Newsgroups: alt.revisionism
Subject: Gerhard Weinberg on Bacque's "Other Losses"

Archive/File: people/b/bacque.james bacque.003
Last-Modified: 1994/07/01

In the July 7, 1991 issue of the Washington Post Book World, on page 4, 
Gerhard L. Weinberg, William Rand Kenan Jr. Professor of History at the 
University of North Carolina at Chapel Hill, and author of numerous 
books and articles on World War II reviewed the second edition of 
Bacque's "Other Losses."  Here are some excerpts from the review:

          "If the book is unconvincing, it is because it so obviously 
     flies in the face of reality.  The decision to treat German 
     prisoners as a new category originated with the British, not the 
     Americans, out of a concern over the anticipated desperate need to 
     feed millions of refugees, displaced persons, and hungry civilians 
     in a Europe wracked by almost six years of war.  Although the new 
     epilogue does refer to 'the widespread food shortages of 1946,' in 
     the original text these shortages had miraculously vanished.  The 
     disruption of Europe's economy, with whose results Eisenhower had 
     to cope, can hardly be blamed on him.

          "When he repeatedly pleaded for more food shipments to cope 
     with the terrible food situation in the Europe of the spring and 
     summer of 1945, Eisenhower faced two further, related problems of 
     which Bacque appears unaware.  There still was a war going on, and 
     much shipping was engaged in the redeployment of forces to the 
     Pacific theatre....  Shipping in turn had been reduced by the 
     German effort to starve out Britain; the ships sunk earlier did not 
     rise back to the surface after V-E day to carry food from the United 
     States and Canada to those who had sent them to the bottom.

          "Bacque's statistical extrapolations raise several questions 
     the book makes no effort to answer.  Where are the hundreds of 
     thousands of bodies and why have they not turned up...?  Why have 
     the relatives of the missing millions not applied for and received 
     the death certificates that are so essential for German families 
     for purposes of inheritance, pension, remarriage, etc.?"

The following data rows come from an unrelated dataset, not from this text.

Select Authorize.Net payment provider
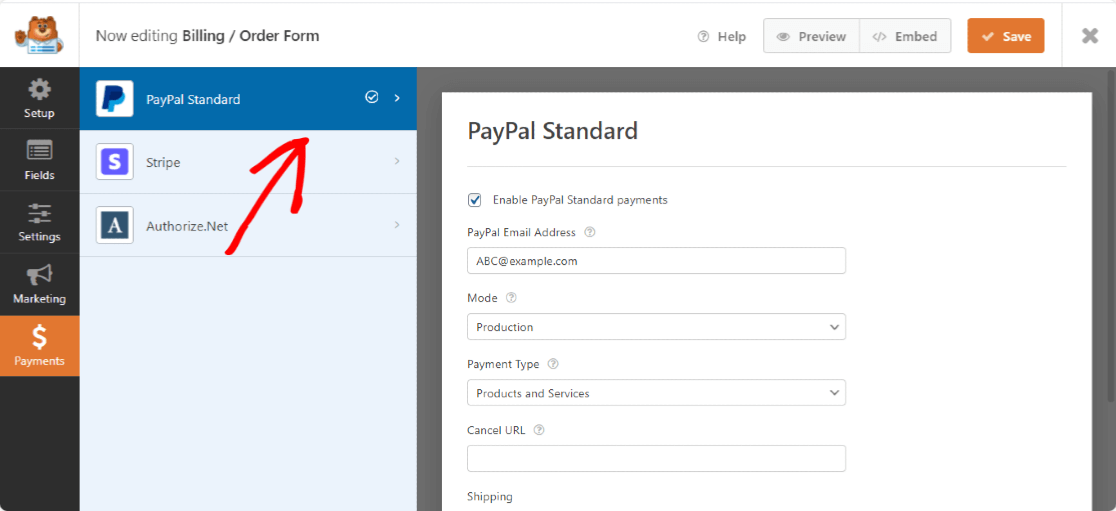The width and height of the screenshot is (1116, 511). [187, 226]
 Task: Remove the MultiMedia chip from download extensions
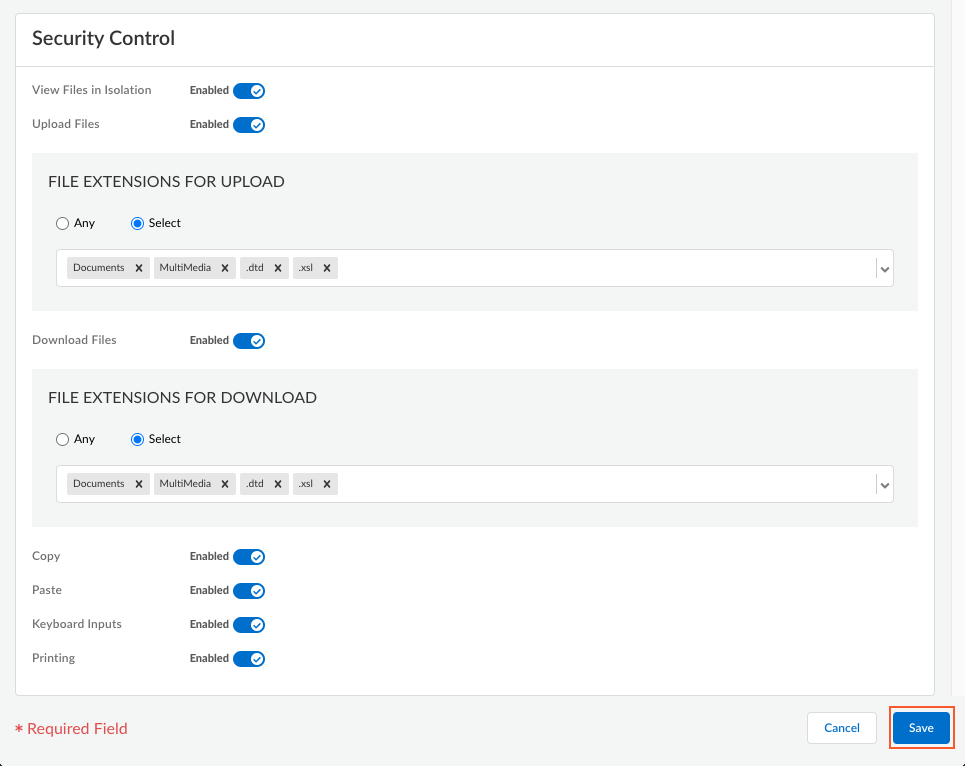click(x=225, y=483)
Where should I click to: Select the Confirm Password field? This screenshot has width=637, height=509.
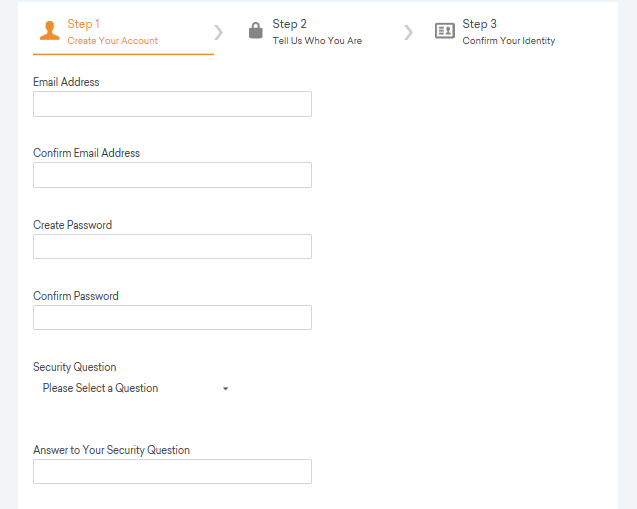pyautogui.click(x=172, y=318)
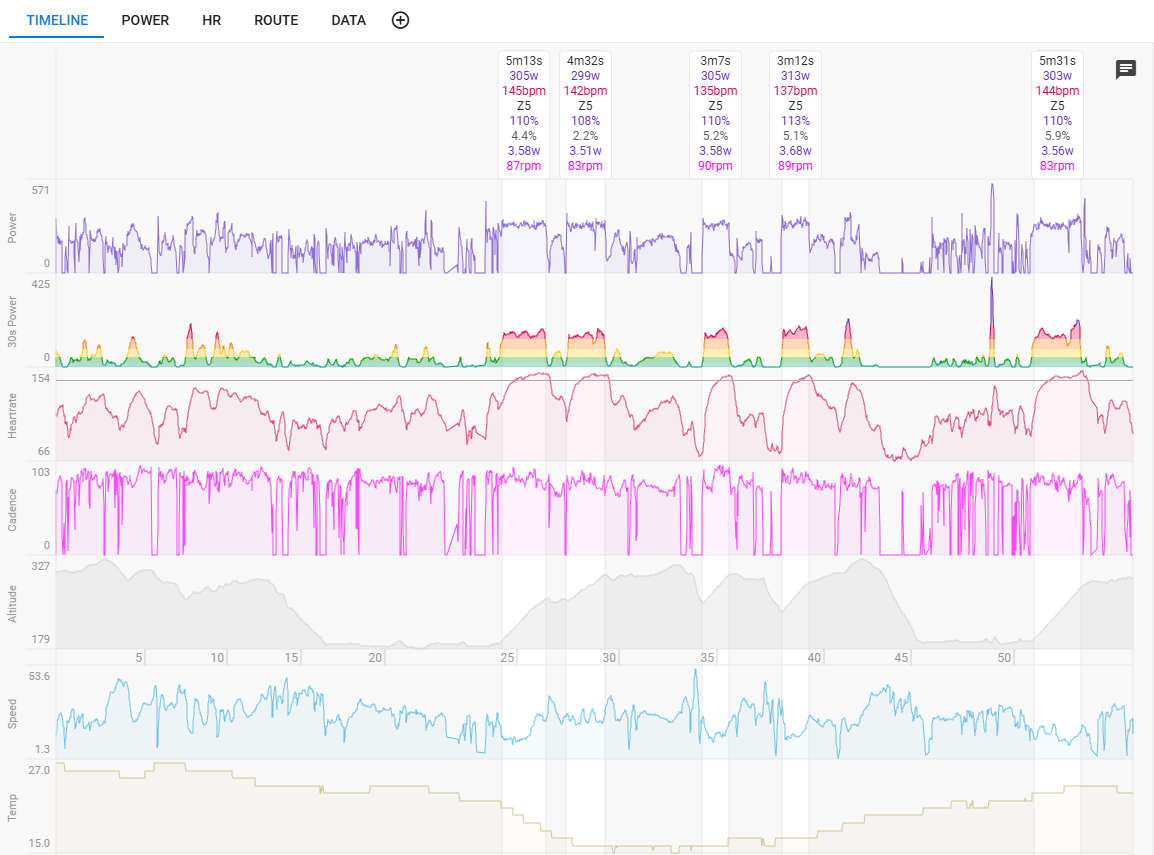
Task: Click the Heartrate chart axis label
Action: 13,415
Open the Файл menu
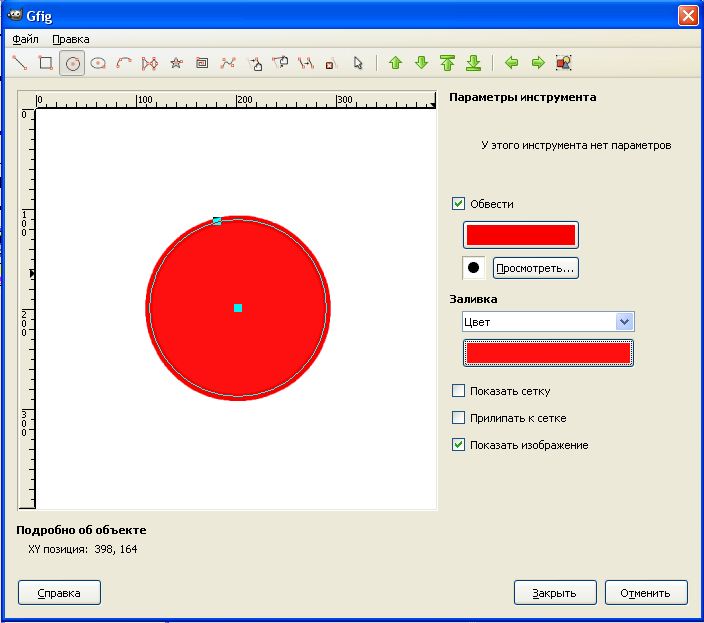 tap(26, 39)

Weinberg does not deny that there was suffering on the part of German 
POWs, and episodes of brutality on the part of their captors.  However, 
his conclusion on Bacque is: 

          "When researchers after the original appearance of Bacque's 
     book found that he had put words in the mouth of an elderly key 
     witness who has since repudiated his testimony, Bacque in the new 
     epilogue denounces them.  When they pointed to a 1945 report that 
     showed the bulk of the "other losses" were members of the 
     *Volksturm* or people's militia - schoolboys and the elderly - who 
     had been released without formal discharges, he declares in his new 
     Appendix 11 that this was a bit of fakery concocted by Eisenhower 
     to conceal the deaths.  As a true believer in his own fables, 
     Bacque cannot be convinced by evidence."